## ASSIGNED TASK
The output should be the records themselves, given again exactly.

## DATASET RECORDS
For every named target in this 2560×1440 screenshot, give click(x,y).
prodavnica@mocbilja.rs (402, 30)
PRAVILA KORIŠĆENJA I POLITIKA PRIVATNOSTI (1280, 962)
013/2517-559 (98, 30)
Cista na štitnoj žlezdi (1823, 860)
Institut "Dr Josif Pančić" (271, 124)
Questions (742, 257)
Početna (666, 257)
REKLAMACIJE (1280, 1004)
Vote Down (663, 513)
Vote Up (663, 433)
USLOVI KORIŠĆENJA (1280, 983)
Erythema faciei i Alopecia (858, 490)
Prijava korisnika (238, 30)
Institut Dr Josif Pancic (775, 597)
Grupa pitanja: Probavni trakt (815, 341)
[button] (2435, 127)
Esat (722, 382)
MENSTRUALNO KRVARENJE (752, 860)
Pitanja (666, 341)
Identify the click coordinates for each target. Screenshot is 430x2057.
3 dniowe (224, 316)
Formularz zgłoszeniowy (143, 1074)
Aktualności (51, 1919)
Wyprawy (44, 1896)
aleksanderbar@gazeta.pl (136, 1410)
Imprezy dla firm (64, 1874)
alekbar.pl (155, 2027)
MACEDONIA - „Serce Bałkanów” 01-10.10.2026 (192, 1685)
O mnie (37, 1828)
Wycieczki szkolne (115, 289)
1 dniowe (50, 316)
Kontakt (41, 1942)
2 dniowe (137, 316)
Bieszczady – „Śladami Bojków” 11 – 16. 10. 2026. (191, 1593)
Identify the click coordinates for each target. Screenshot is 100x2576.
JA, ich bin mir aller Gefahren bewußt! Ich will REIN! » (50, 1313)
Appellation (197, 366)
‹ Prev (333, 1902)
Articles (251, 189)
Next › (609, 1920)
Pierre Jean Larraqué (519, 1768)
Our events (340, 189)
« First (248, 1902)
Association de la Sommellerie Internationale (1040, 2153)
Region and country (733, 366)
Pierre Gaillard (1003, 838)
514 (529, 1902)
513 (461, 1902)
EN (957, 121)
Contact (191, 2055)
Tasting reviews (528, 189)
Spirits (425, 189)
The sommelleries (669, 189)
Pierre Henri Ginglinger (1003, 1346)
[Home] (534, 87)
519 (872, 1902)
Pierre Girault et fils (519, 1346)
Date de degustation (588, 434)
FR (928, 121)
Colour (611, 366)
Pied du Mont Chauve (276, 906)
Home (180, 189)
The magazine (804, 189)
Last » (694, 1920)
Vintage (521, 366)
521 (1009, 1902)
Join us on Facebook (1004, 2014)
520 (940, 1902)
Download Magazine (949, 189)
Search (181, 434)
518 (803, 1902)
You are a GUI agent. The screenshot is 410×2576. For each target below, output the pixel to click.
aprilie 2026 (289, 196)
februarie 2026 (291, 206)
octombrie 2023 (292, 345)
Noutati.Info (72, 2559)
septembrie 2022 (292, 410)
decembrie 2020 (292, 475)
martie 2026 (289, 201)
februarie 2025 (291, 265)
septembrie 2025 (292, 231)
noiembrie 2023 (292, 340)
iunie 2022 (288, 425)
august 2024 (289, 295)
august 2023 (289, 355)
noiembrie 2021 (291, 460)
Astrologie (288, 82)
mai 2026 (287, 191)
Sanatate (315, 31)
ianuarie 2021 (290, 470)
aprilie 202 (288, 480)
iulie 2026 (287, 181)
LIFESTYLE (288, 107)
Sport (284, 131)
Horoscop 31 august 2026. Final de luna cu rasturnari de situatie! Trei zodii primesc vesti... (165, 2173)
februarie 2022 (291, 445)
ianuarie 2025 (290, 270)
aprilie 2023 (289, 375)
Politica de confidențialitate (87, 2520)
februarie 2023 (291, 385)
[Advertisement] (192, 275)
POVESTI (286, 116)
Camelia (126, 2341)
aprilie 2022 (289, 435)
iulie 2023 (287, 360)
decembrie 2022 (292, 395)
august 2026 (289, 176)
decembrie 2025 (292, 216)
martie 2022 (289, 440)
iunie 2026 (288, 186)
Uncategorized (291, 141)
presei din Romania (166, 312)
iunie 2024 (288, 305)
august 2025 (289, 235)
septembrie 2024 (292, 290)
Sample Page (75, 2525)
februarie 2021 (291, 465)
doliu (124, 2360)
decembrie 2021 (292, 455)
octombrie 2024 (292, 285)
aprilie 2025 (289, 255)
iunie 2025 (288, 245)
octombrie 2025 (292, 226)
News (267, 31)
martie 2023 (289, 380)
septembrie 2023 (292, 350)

## RESULT OF THIS TASK
For every named target in this 2560×1440 screenshot, give click(x,y).
prodavnica@mocbilja.rs (402, 30)
PRAVILA KORIŠĆENJA I POLITIKA PRIVATNOSTI (1280, 962)
013/2517-559 (98, 30)
Cista na štitnoj žlezdi (1823, 860)
Institut "Dr Josif Pančić" (271, 124)
Questions (742, 257)
Početna (666, 257)
REKLAMACIJE (1280, 1004)
Vote Down (663, 513)
Vote Up (663, 433)
USLOVI KORIŠĆENJA (1280, 983)
Erythema faciei i Alopecia (858, 490)
Prijava korisnika (238, 30)
Institut Dr Josif Pancic (775, 597)
Grupa pitanja: Probavni trakt (815, 341)
[button] (2435, 127)
Esat (722, 382)
MENSTRUALNO KRVARENJE (752, 860)
Pitanja (666, 341)
Identify the click coordinates for each target. Screenshot is 430x2057.
3 dniowe (224, 316)
Formularz zgłoszeniowy (143, 1074)
Aktualności (51, 1919)
Wyprawy (44, 1896)
aleksanderbar@gazeta.pl (136, 1410)
Imprezy dla firm (64, 1874)
alekbar.pl (155, 2027)
MACEDONIA - „Serce Bałkanów” 01-10.10.2026 (192, 1685)
O mnie (37, 1828)
Wycieczki szkolne (115, 289)
1 dniowe (50, 316)
Kontakt (41, 1942)
2 dniowe (137, 316)
Bieszczady – „Śladami Bojków” 11 – 16. 10. 2026. (191, 1593)
Identify the click coordinates for each target. Screenshot is 100x2576.
JA, ich bin mir aller Gefahren bewußt! Ich will REIN! » (50, 1313)
Appellation (197, 366)
‹ Prev (333, 1902)
Articles (251, 189)
Next › (609, 1920)
Pierre Jean Larraqué (519, 1768)
Our events (340, 189)
« First (248, 1902)
Association de la Sommellerie Internationale (1040, 2153)
Region and country (733, 366)
Pierre Gaillard (1003, 838)
514 (529, 1902)
513 (461, 1902)
EN (957, 121)
Contact (191, 2055)
Tasting reviews (528, 189)
Spirits (425, 189)
The sommelleries (669, 189)
Pierre Henri Ginglinger (1003, 1346)
[Home] (534, 87)
519 (872, 1902)
Pierre Girault et fils (519, 1346)
Date de degustation (588, 434)
FR (928, 121)
Colour (611, 366)
Pied du Mont Chauve (276, 906)
Home (180, 189)
The magazine (804, 189)
Last » (694, 1920)
Vintage (521, 366)
521 (1009, 1902)
Join us on Facebook (1004, 2014)
520 (940, 1902)
Download Magazine (949, 189)
Search (181, 434)
518 (803, 1902)
You are a GUI agent. The screenshot is 410×2576. For each target below, output the pixel to click.
aprilie 2026 (289, 196)
februarie 2026 (291, 206)
octombrie 2023 (292, 345)
Noutati.Info (72, 2559)
septembrie 2022 (292, 410)
decembrie 2020 (292, 475)
martie 2026 (289, 201)
februarie 2025 (291, 265)
septembrie 2025 (292, 231)
noiembrie 2023 (292, 340)
iunie 2022 (288, 425)
august 2024 (289, 295)
august 2023 (289, 355)
noiembrie 2021 (291, 460)
Astrologie (288, 82)
mai 2026 (287, 191)
Sanatate (315, 31)
ianuarie 2021 (290, 470)
aprilie 202 (288, 480)
iulie 2026 (287, 181)
LIFESTYLE (288, 107)
Sport (284, 131)
Horoscop 31 august 2026. Final de luna cu rasturnari de situatie! Trei zodii primesc vesti... (165, 2173)
februarie 2022 (291, 445)
ianuarie 2025 (290, 270)
aprilie 2023 (289, 375)
Politica de confidențialitate (87, 2520)
februarie 2023 (291, 385)
[Advertisement] (192, 275)
POVESTI (286, 116)
Camelia (126, 2341)
aprilie 2022 (289, 435)
iulie 2023 (287, 360)
decembrie 2022 (292, 395)
august 2026 (289, 176)
decembrie 2025 (292, 216)
martie 2022 (289, 440)
iunie 2026 (288, 186)
Uncategorized (291, 141)
presei din Romania (166, 312)
iunie 2024 (288, 305)
august 2025 (289, 235)
septembrie 2024 (292, 290)
Sample Page (75, 2525)
februarie 2021 (291, 465)
doliu (124, 2360)
decembrie 2021 (292, 455)
octombrie 2024 (292, 285)
aprilie 2025 (289, 255)
iunie 2025 (288, 245)
octombrie 2025 (292, 226)
News (267, 31)
martie 2023 (289, 380)
septembrie 2023 (292, 350)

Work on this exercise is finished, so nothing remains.